Les manifestants ont voulu que les secteurs du transport, de la santé et de l’éducations soient prioritaires, mais en annulant un concert de musique. Poussée par une idéologies obscurantistes, les concerts de musique ont été annulés l’un après l’autre, puisque ces islamistes sont les ennemis de l’art et de la culture. Les places réservées à accueillir les concerts de musiques ont été changées en des « Mosquées Open Air » où a eu lieu de grande prières collectives afin de réclamer à l’Etat de s’occuper des priorités de la population locale.

Ironique, la priorité de ces islamistes n’est en aucun cas sociale mais plutôt une impulsion religieuse pour mettre fin aux festivités culturelles, que ce soit de la musique, de la peinture, de la danse, ou toutes autres formes d’arts, ces activités sont illicites et pervertissent les esprits et éloignent les croyants du ‘’Droit chemin’’.

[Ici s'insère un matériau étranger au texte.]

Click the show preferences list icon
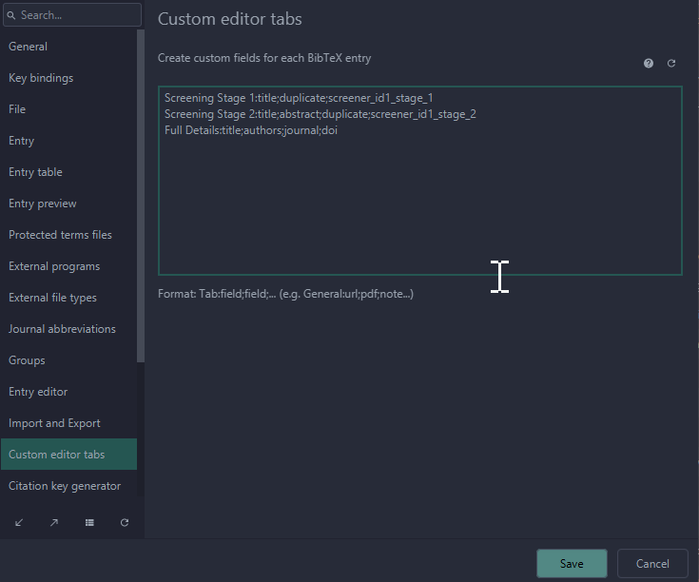The image size is (699, 582). (89, 522)
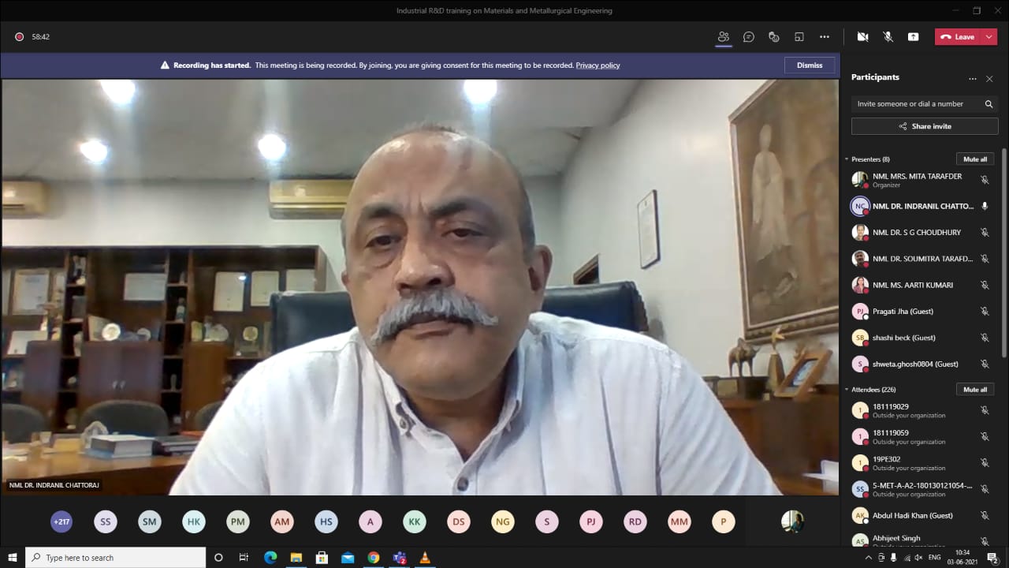
Task: Click the reactions and raise hand icon
Action: pyautogui.click(x=774, y=37)
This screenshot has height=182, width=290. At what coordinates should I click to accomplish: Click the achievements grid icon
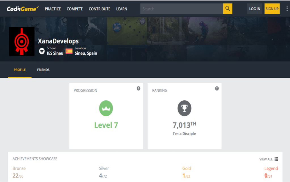(x=276, y=159)
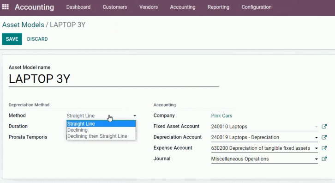Edit the LAPTOP 3Y name field

114,79
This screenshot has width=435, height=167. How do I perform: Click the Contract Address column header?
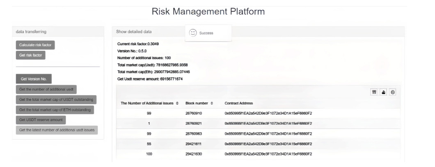[x=238, y=103]
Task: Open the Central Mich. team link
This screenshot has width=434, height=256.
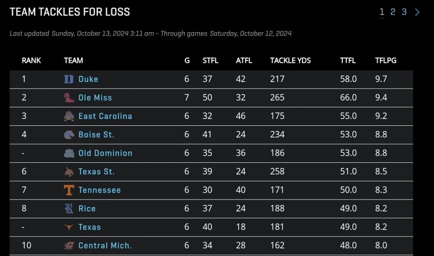Action: click(105, 246)
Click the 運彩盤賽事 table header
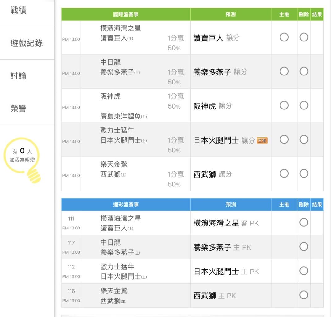This screenshot has width=334, height=317. (126, 204)
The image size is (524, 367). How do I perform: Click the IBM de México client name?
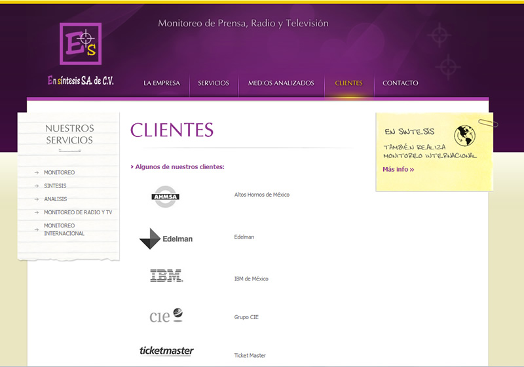252,279
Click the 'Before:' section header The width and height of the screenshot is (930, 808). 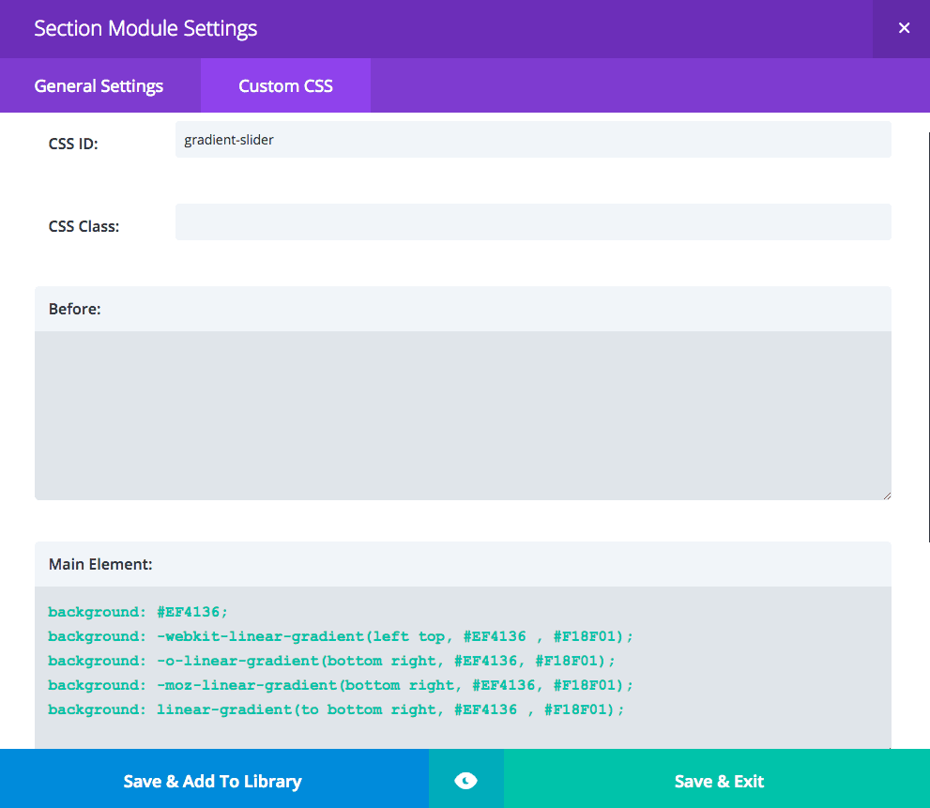pyautogui.click(x=75, y=309)
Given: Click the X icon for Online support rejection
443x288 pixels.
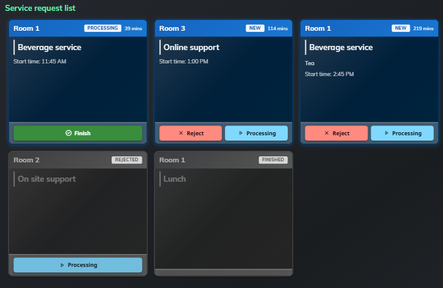Looking at the screenshot, I should pyautogui.click(x=181, y=133).
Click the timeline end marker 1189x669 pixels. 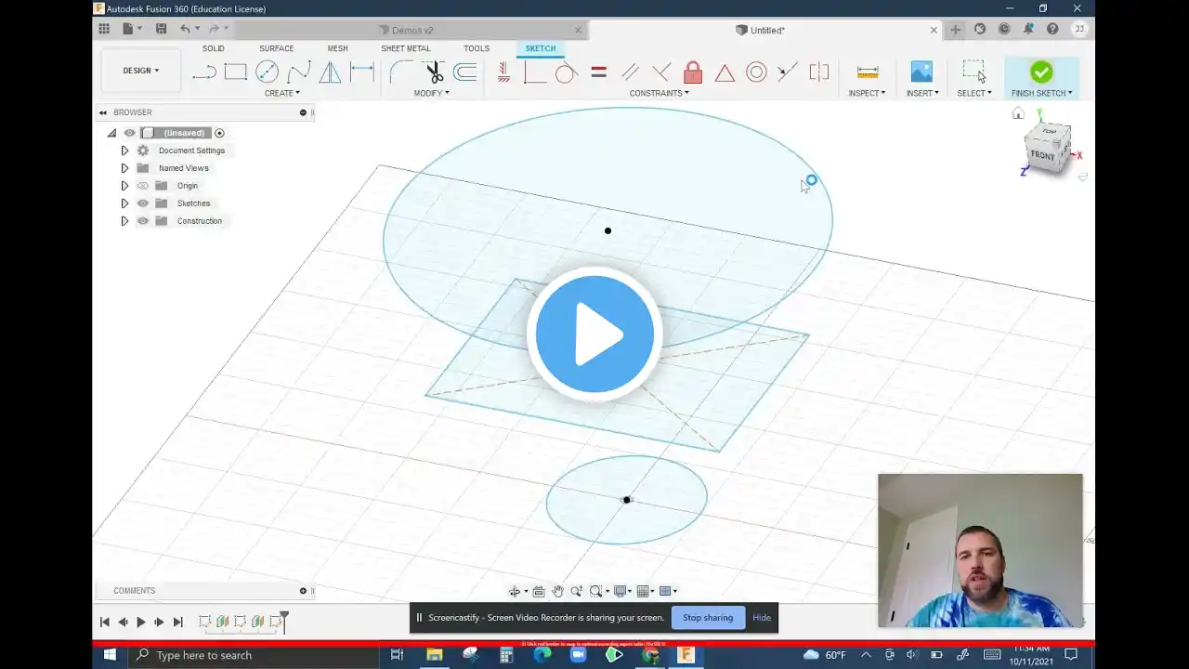(x=284, y=617)
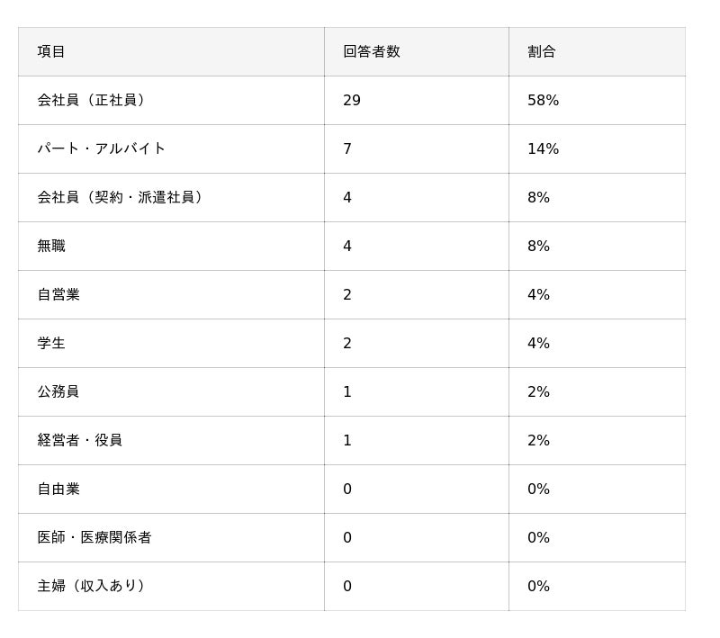
Task: Click the 割合 column header
Action: pos(541,51)
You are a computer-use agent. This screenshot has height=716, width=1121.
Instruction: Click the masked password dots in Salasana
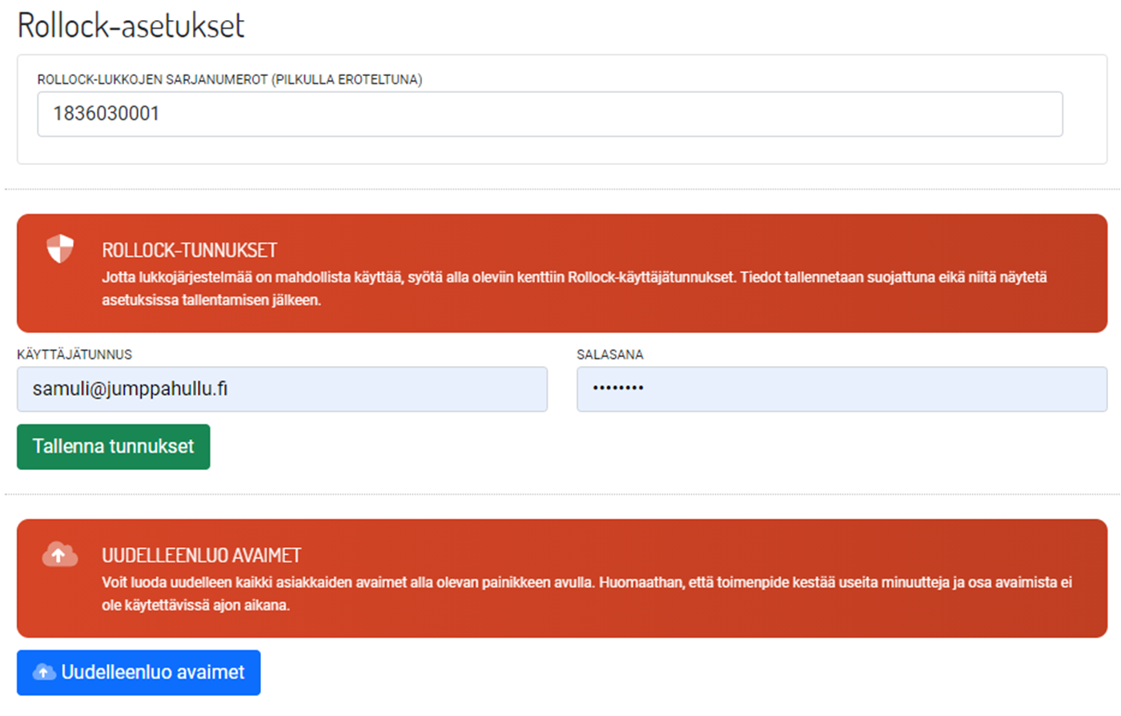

D’un autre côté, les autorités ont cédé à ces demandes absurdes d’annuler un concert de musique uniquement parce que ces personnes ne veulent pas savourer les sons des guitares et les chants captivants de la voix humaine.

Une impression de déjà-vu : Dans les années 1990, les vampires du F.I.S (Front Islamique du Salut) ont fermé les salles de cinéma, car elles n’étaient pas conformes à leur manière de voir le septième art. Des années plus tard, ce qui avait suivi était un génocide au nom d’Allah.

Tous les artistes et hommes de culture doivent s’unir pour mettre fin à ces dérapages vagabonds, et mettre fin au projet de voyouterie islamiste, qui exclut toutes les personnes qui ne suivent pas sa lignée.

N’oublions pas cette phrase : "Un peuple sans culture est un peuple voué à disparaitre."